━━━━━ Extract provided ━━━━━

This is an archive of the discontinued LLVM Phabricator instance.

[mlir] Revamp implementation of sub-byte load/store emulation.
ClosedPublic

Authored by mravishankar on Aug 16 2023, 3:23 PM.

Details

Summary

When handling sub-byte emulation, the sizes of the converted memrefs
also need to be updated (this was not done in the current
implementation). This adds the additional complexity of having to
linearize the memrefs as well. Consider a memref<3x3xi4> where the
i4 elements are packed. This has a overall size of 5 bytes (rounded
up to number of bytes). This can only be represented by a
memref<5xi8>. A memref<3x2xi8> would imply an implicit padding of
4 bits at the end of each row. So incorporate linearization into the
sub-byte load-store emulation.

This patch also updates some of the utility functions to make better
use of statically available information using OpFoldResult and
makeComposedFoldedAffineApplyOps.

Diff Detail

Event Timeline

mravishankar created this revision.Aug 16 2023, 3:23 PM
Herald added a project: Restricted Project. · View Herald Transcript
mravishankar requested review of this revision.Aug 16 2023, 3:23 PM

Add patterns to resolve extract_strided_metadata to the emulation patterns.

yzhang93 accepted this revision.Aug 16 2023, 4:40 PM

Thanks for refactoring the codes and fixing the bug! Overall looks good to me.

mlir/lib/Dialect/MemRef/Transforms/EmulateNarrowType.cpp
242

Nit: Can you add some comments for the logic behind this?

This revision is now accepted and ready to land.Aug 16 2023, 4:40 PM
hanchung requested changes to this revision.Aug 16 2023, 5:19 PM
hanchung added inline comments.
mlir/include/mlir/Dialect/MemRef/Utils/MemRefUtils.h
31–62

Can we just break it into two functions? Looking through the comment and usage, they are two methods with the same interface to me. Breaking it into two function and use them correctly helps readability a lot, and people won't be confused why std::ignore is used; they dont have to get back to the comments. The method name should just tell them what they get.

mlir/lib/Dialect/MemRef/Transforms/EmulateNarrowType.cpp
231–233

mlir style nit: do not add braces for single statement.

236–238

ditto

265–267

nit: remove braces

mlir/lib/Dialect/MemRef/Utils/MemRefUtils.cpp
56

hmm, should we pass the type to SmallVector? I'm surprised that it's working.

57–59

nit: remove braces

mlir/lib/Dialect/Vector/Transforms/VectorEmulateNarrowType.cpp
87–90

I don't follow this. I thought that we should do vector.load on a linearized based pointer (i.e., void*) with a linearized index?

This revision now requires changes to proceed.Aug 16 2023, 5:19 PM
mravishankar marked 5 inline comments as done.Aug 16 2023, 8:13 PM
mravishankar added inline comments.
mlir/include/mlir/Dialect/MemRef/Utils/MemRefUtils.h
31–62

I think the std::ignore is unrelated. Its about whether the caller needs LinearizedMemRefInfo or linearizedIndices. Depending on the use case you need one or the other, and the logic to compute these are pretty much similar. So I'd rather not have a combinatorial explosion in the number of API entries, with different callers having to do pretty issue the same sequence of calls. There is no IR overhead since all of this is done through makeFoldedComposedAffineApplyOps.

━━━━━

To be done
Please pull the passage from the code review thread from "I think the" up to and including "done through makeFoldedComposedAffineApplyOps.".

━━━━━ Listed records ━━━━━

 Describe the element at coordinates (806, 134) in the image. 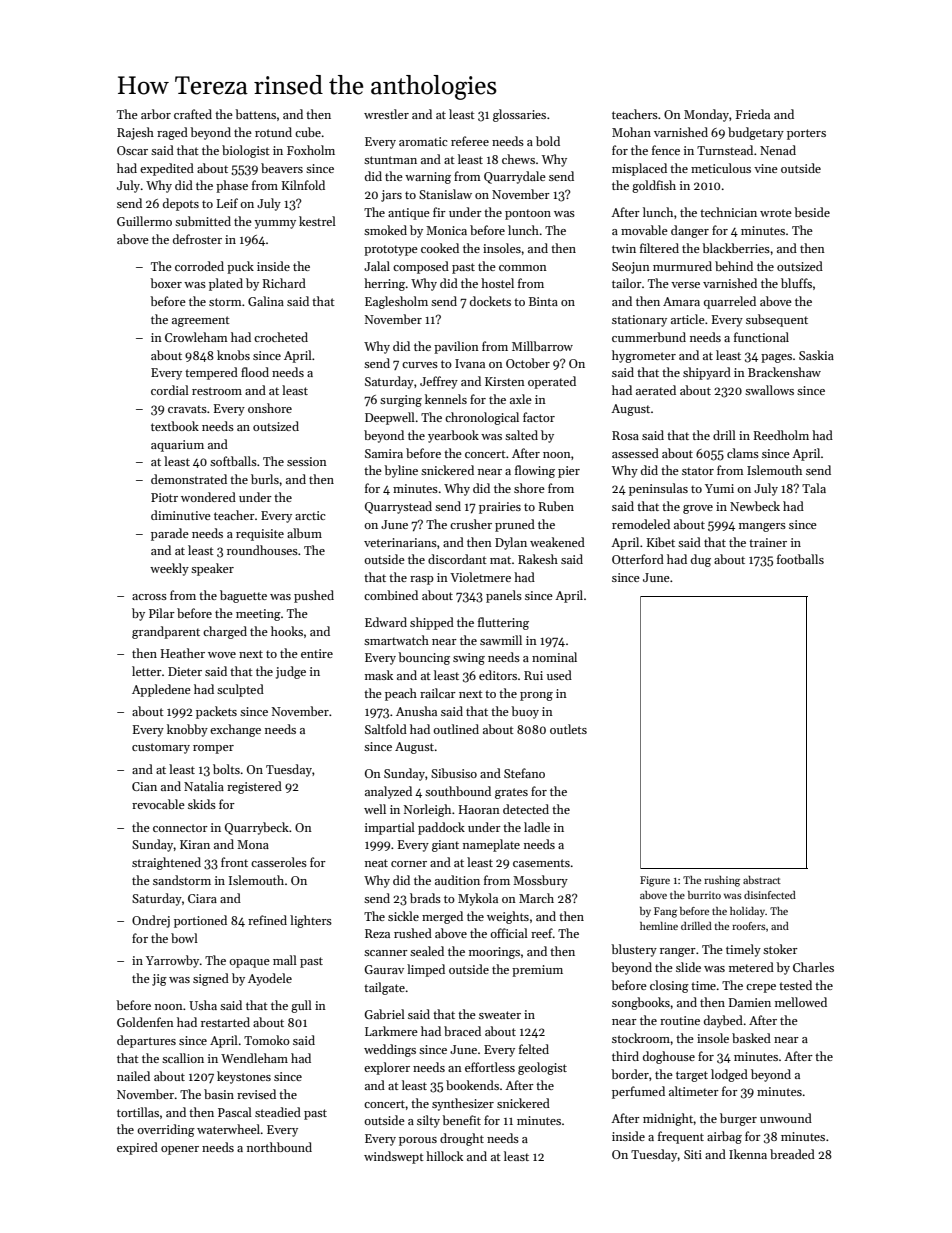

I see `porters` at that location.
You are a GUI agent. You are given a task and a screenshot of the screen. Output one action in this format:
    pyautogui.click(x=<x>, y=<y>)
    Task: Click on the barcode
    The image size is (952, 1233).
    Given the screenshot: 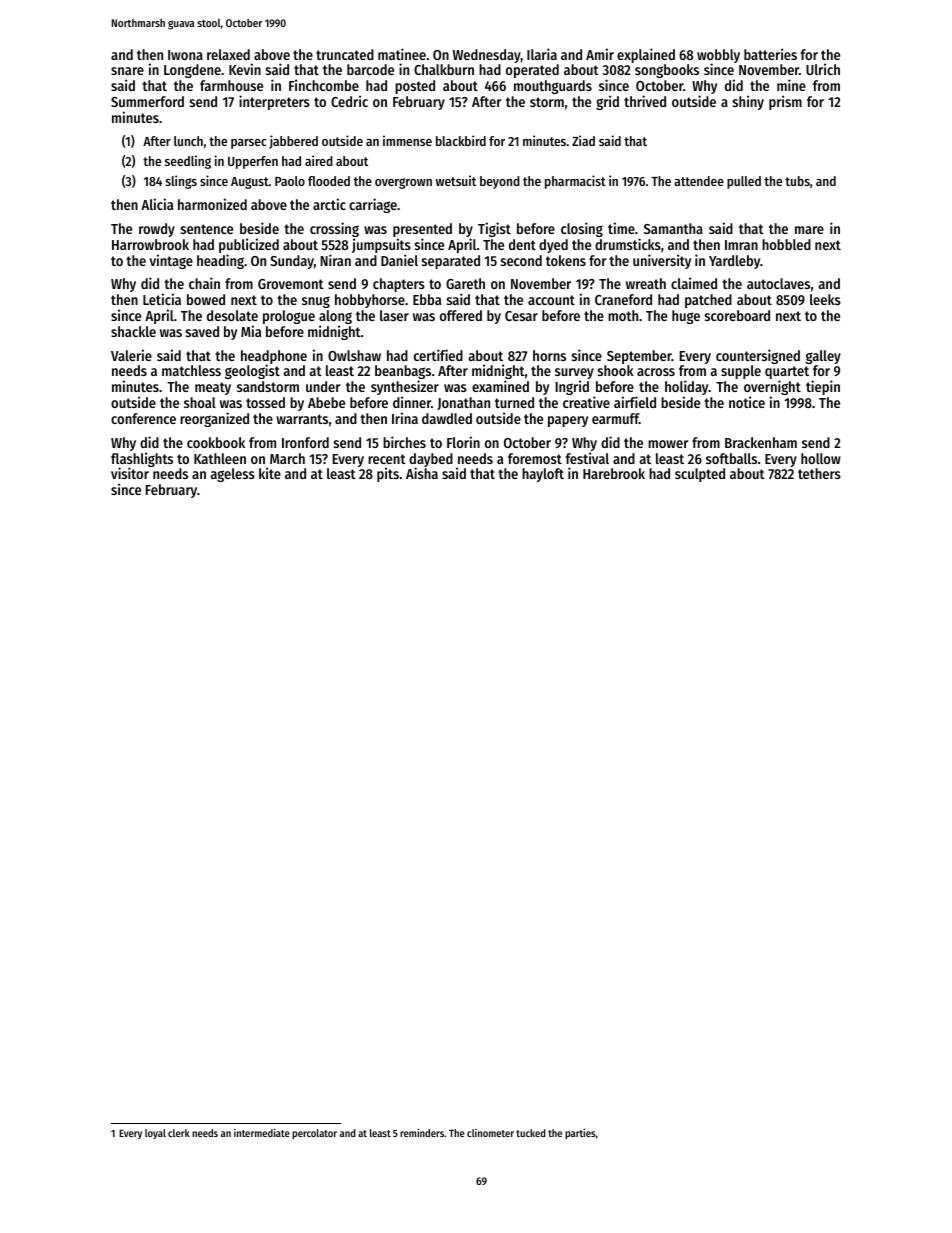 What is the action you would take?
    pyautogui.click(x=370, y=69)
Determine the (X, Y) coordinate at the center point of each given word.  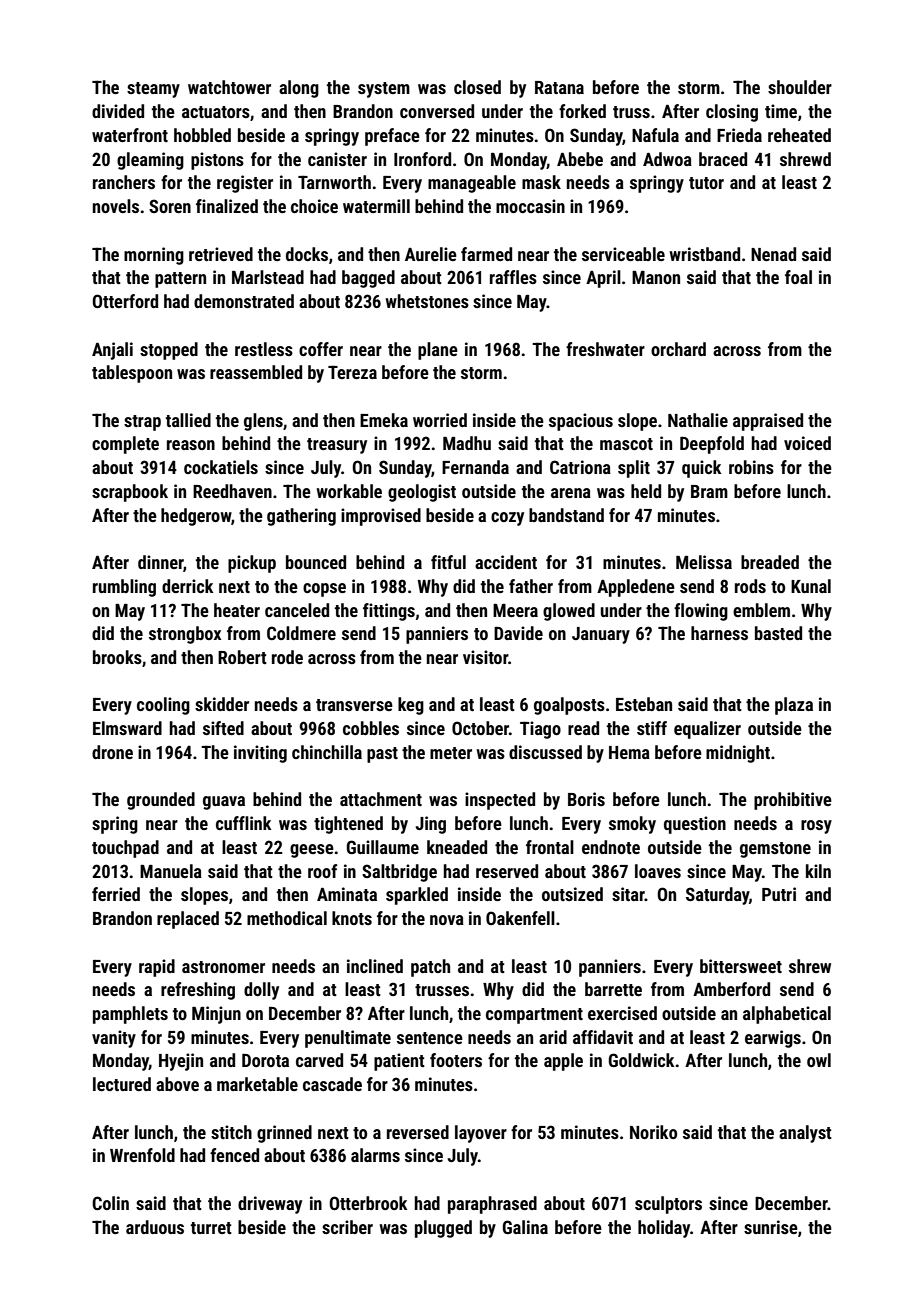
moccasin (530, 206)
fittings (389, 612)
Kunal (811, 586)
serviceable (623, 254)
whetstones (427, 301)
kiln (818, 871)
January (601, 635)
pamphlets (130, 1015)
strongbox (185, 635)
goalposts (569, 706)
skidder (222, 704)
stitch (231, 1132)
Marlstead (268, 277)
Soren (170, 206)
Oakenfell (520, 918)
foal (798, 277)
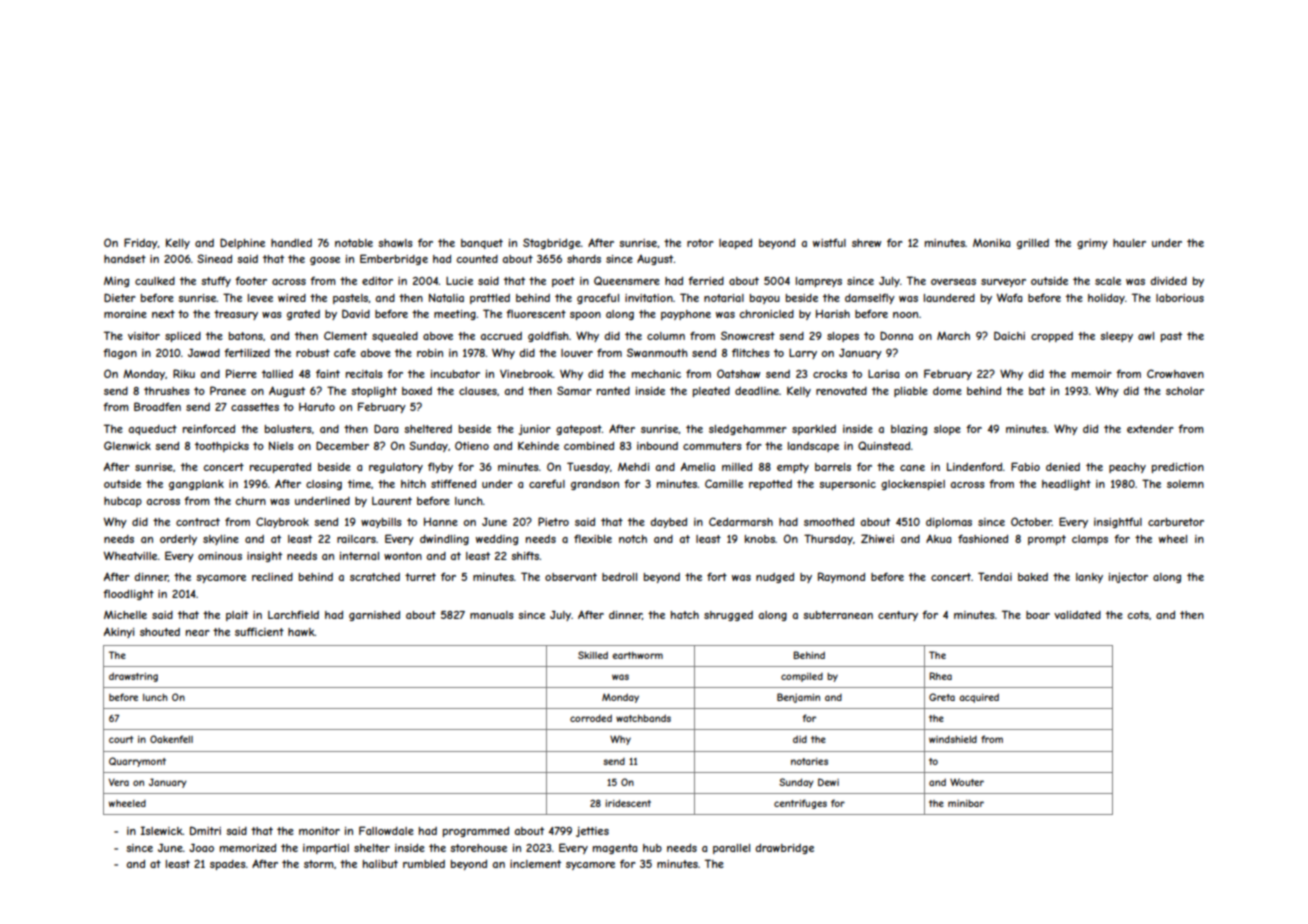  Describe the element at coordinates (345, 352) in the screenshot. I see `cafe` at that location.
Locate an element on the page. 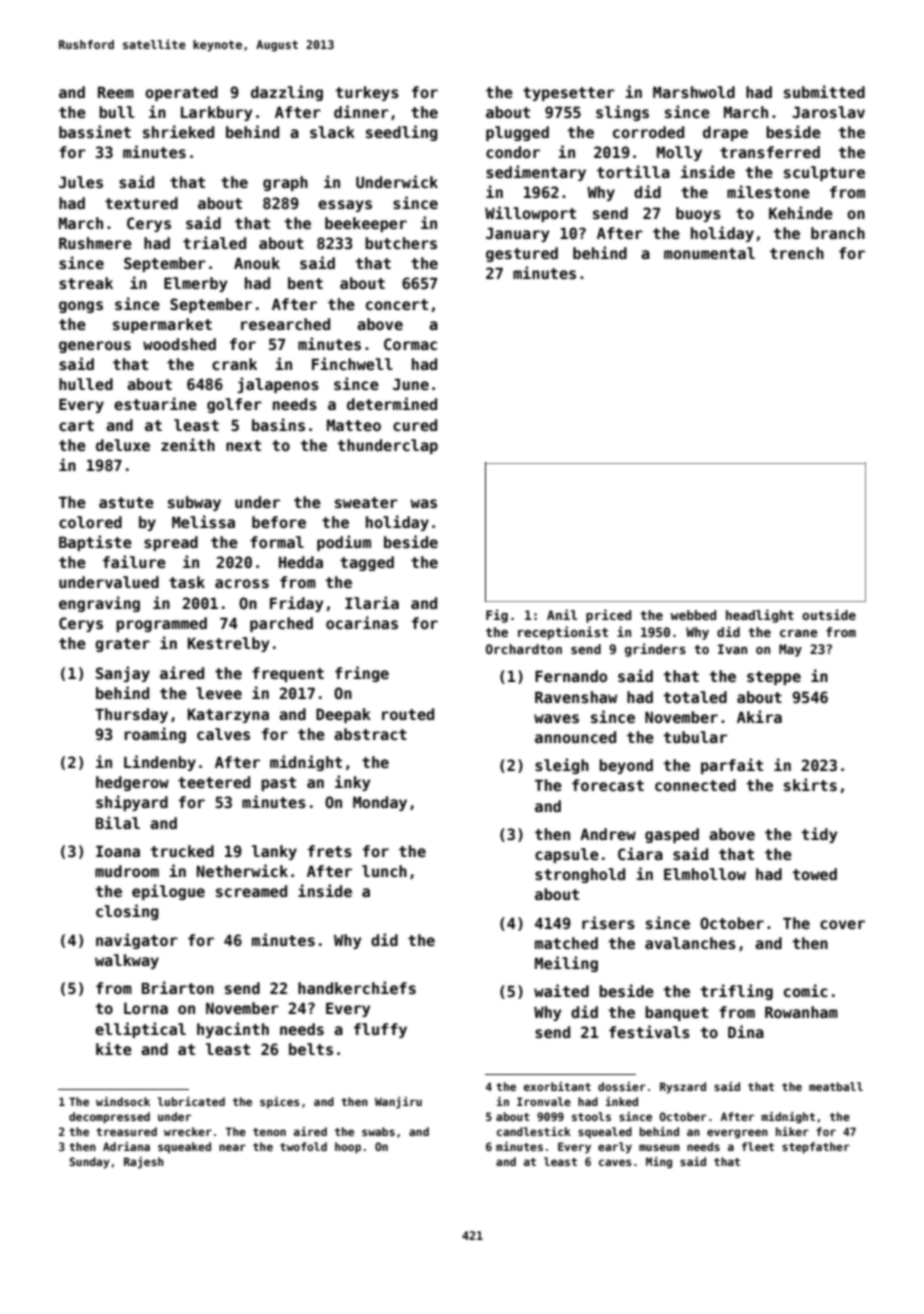 The width and height of the image is (924, 1314). seedling is located at coordinates (402, 133).
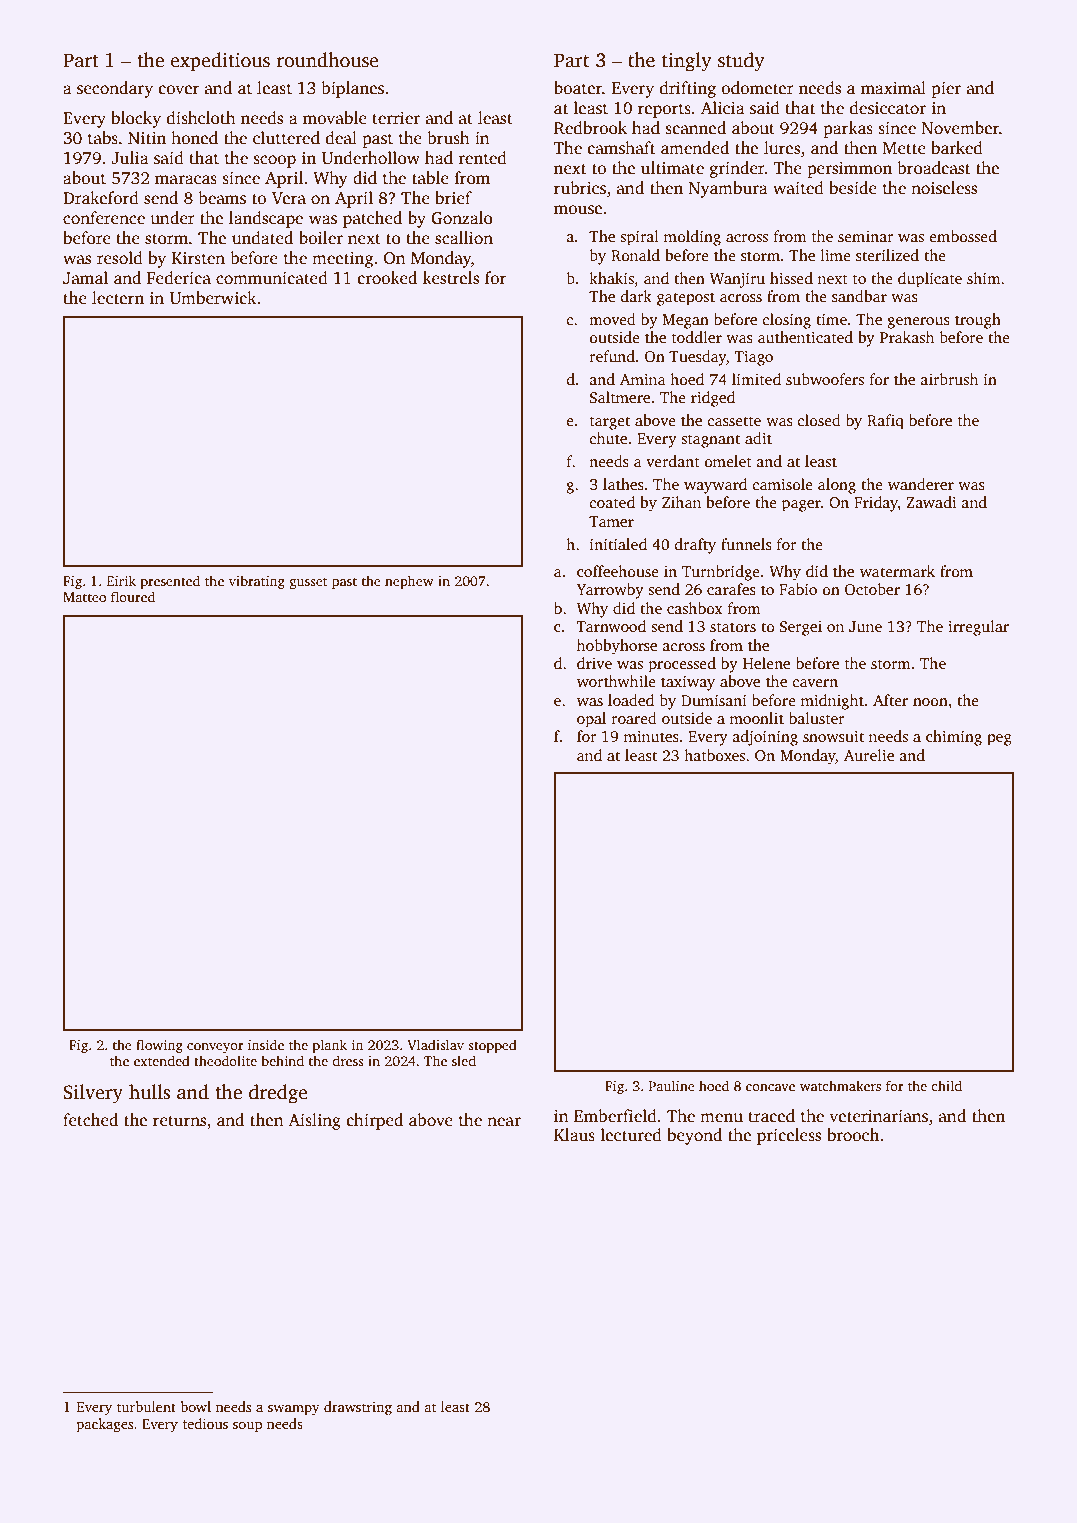 The image size is (1077, 1523). What do you see at coordinates (159, 1046) in the image?
I see `flowing` at bounding box center [159, 1046].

━━━━━

Solution
I think the std::ignore is unrelated. Its about whether the caller needs LinearizedMemRefInfo or linearizedIndices. Depending on the use case you need one or the other, and the logic to compute these are pretty much similar. So I'd rather not have a combinatorial explosion in the number of API entries, with different callers having to do pretty issue the same sequence of calls. There is no IR overhead since all of this is done through makeFoldedComposedAffineApplyOps.